Page text Start Marker

Autism Understanding & Acceptance 2014 Day 14: Patience

Perhaps it could go without saying, but one of the most important abilities to have when raising a child with autism (or any special need, for that matter) is an unimaginable amount of patience.   Now, I know parenting any child requires patience.  I get that.  The amount of patience I'm talking about is a whole different ball game.  Every step of any new skill needs to be taught.  He needs a lot of prompting to begin a task.  And the intense scripting, especially when he is stressed, can really try even the most saintly person.  But blowing my top or rushing him or yelling only results in crying and more intense repetition of words, so patience it is.  

Regarding T: he has a tremendous amount of patience too.  As with all of us, he has his impatient moments!  But I think about what it must be like to want to communicate something, or need something - and not be able to say it - how incredibly frustrating that must be.  It also must feel odd to have people talk about you right in front of you; making decisions for you, discussing what you can't do, or every minor infraction that occurred at school, etc.  How much patience must he have - to live in a world not built for him?  

So we are patient with each other - as best as we can be.

Friday, April 11, 2014

Autism Understanding and Acceptance 2014 Day 13: My visit (if religious talk offends you, skip this one)

I debated long and hard about whether to post this one or not.  I am not one who easily talks openly about matters of faith.  It is a deeply personal subject for me and I get very uncomfortable sharing something that I feel is private.  I have been a member of the Christian faith for my entire life and attend church weekly.  It is a vital part of my life, whether I speak of it or not.  But sharing openly about my faith: that's a tough one.

That being said, if am I continue with the theme of what has been helpful, this moment was a pivotal one.

Page text End Marker
Raw data Start Marker

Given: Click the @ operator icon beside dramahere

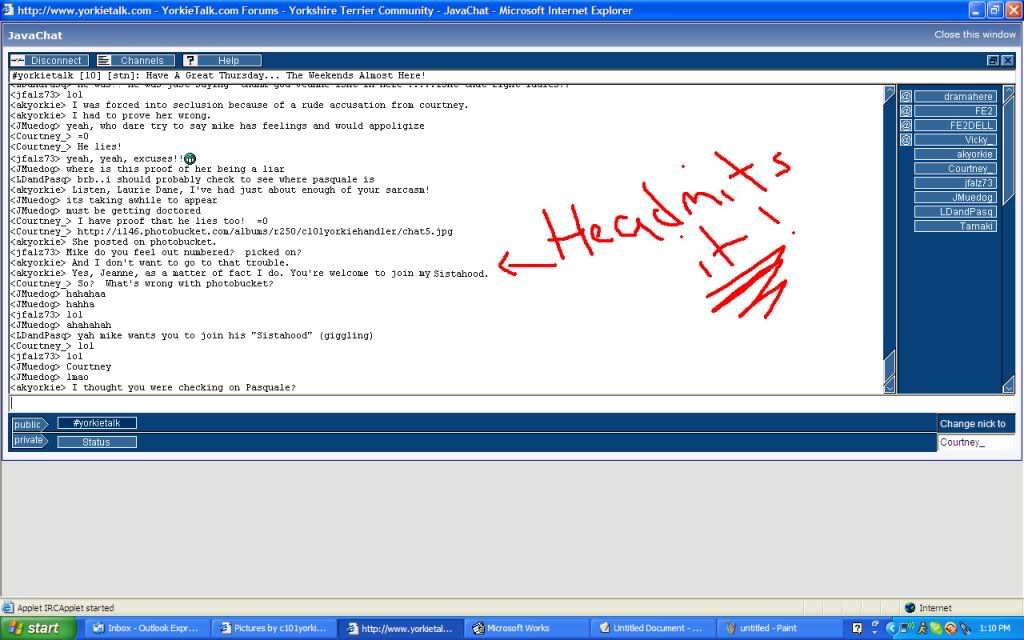Looking at the screenshot, I should pyautogui.click(x=905, y=97).
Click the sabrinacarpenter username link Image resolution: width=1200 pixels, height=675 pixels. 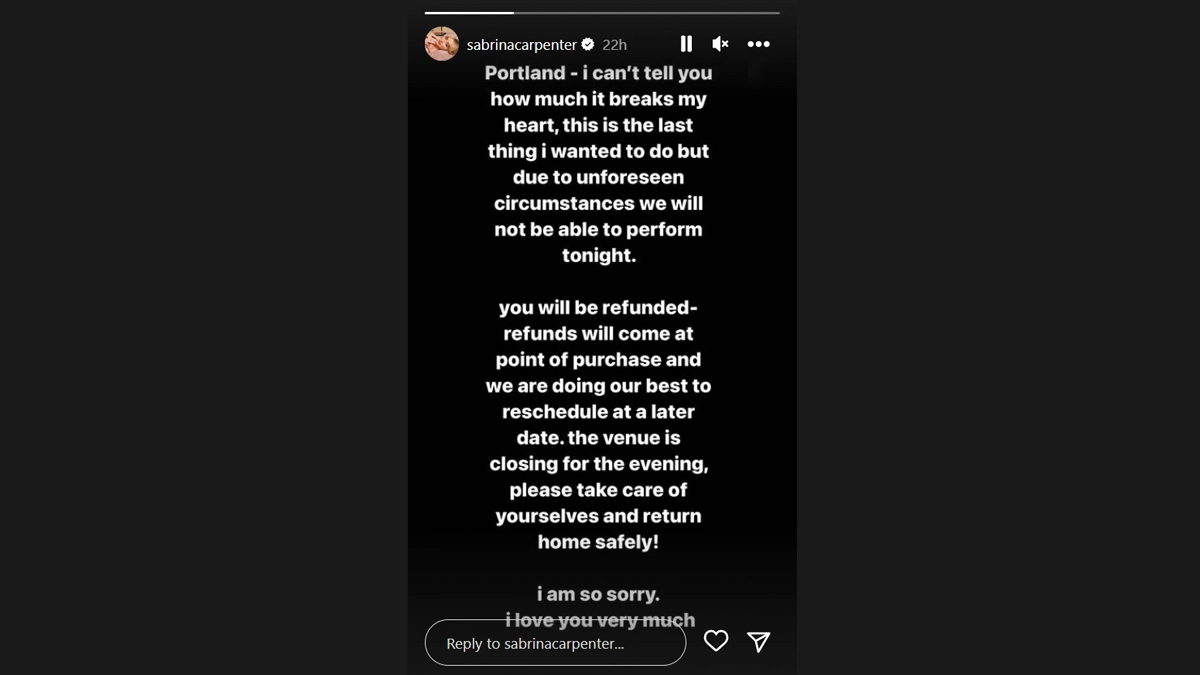click(x=521, y=45)
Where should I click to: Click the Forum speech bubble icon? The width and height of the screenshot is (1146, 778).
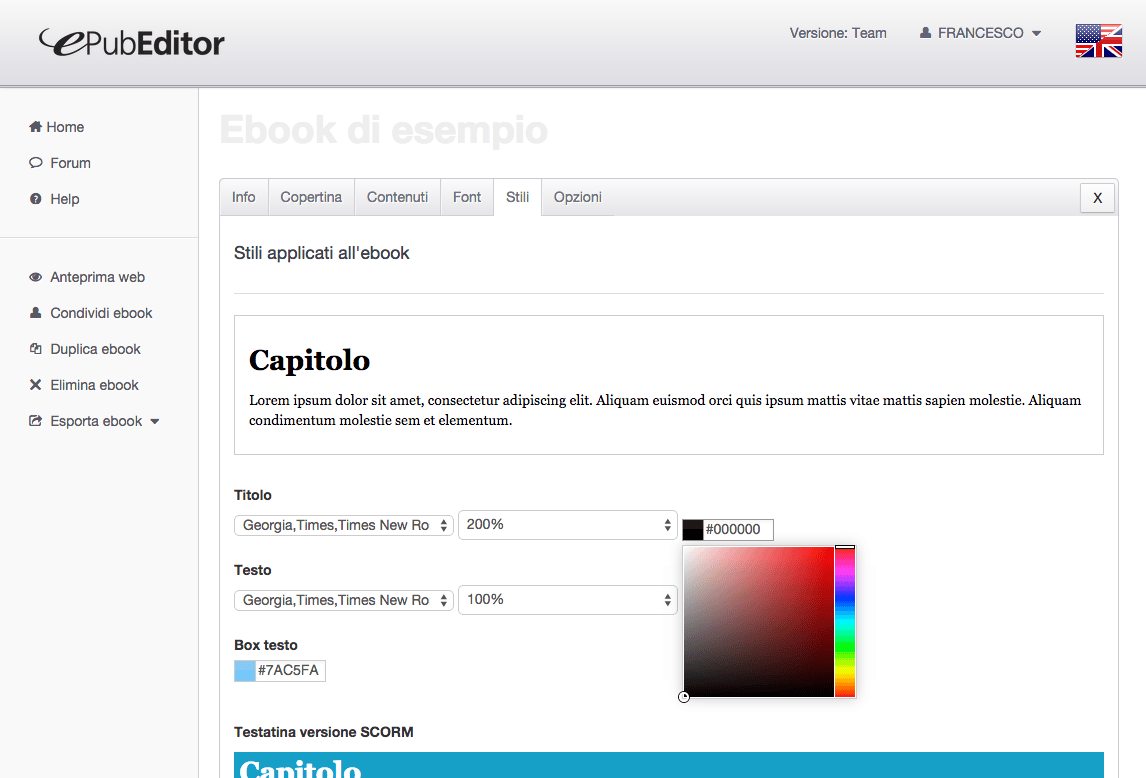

Raw data End Marker

# Study questions:
1. List the reactions that the autism blog text says result only in crying and more intense repetition of words.
2. Pick up the autism blog text at the point where it stops, and write the next part of the post.

# Activity answers:
1.
- blowing my top
- rushing him
- yelling

2.
I mentioned in my previous post that I had a profound moment when I was near a nervous break during those early years.  I haven't shared this too often because it was a deeply personal moment, and it happened immediately after a moment I'm not terribly proud of.  But that's what makes it so profound, and I'm not making this up.

At this point in time, I was frantic to get T to check off more items on those developmental milestones lists.  We had five therapy appointments a week with three different therapists coming to our home, all working with him to make progress where he was delayed.  I was determined that if I worked with him hard enough during the off hours, put in the time and did it right, I could make the delays go away and everything would be fine.  For crying out loud, I was a full time stay at home mom at that point - if anyone could do it, I could.  But T was not on the same page.  I will never, ever forget the endless hours at our kitchen table, just T & me, trying to engage him, get him to do anything.  Nothing.  He'd just stare blankly off into the distance.  When I'd try to help him hold a crayon or do anything with his hands, they just went limp.  I couldn't reach him.  So there I was, frantic, and there he was, just placidly sitting at the table, NOT reachable.

After weeks and months of this, I hit the boiling point.  I stood up, slammed my chair back from the kitchen table and in doing so, accidentally hit the spindled chair rail behind us.  I was yelling at the world, frustrated and frightened beyond where I had ever been.  Spindles went everywhere and T was frightened and started to cry.  Then, sitting across the kitchen table from me, was Jesus.

I know, I know - I probably just lost some of you.  Believe me,  I don't fall into the category of Christian that feels they have a deep, personal & intimate relationship with Jesus.  (That's a little too cozy & casual a thought for me personally.)  But I'm telling you: He was there.  The calm, simple and clear message from him was: Suzanne, stop.  And I could sense Him smiling but shaking his head at me.  Sympathetic, present, loving.  And then He was gone.

A bit shaken but much calmer, I put the spindles back (nothing had been broken, luckily).  T calmed down, and so did I.  I apologized to T for frightening him, and moved forward, knowing I was not alone in this journey ahead of us.

Knowing I am not alone in this journey has been vital as we have passed through challenging times.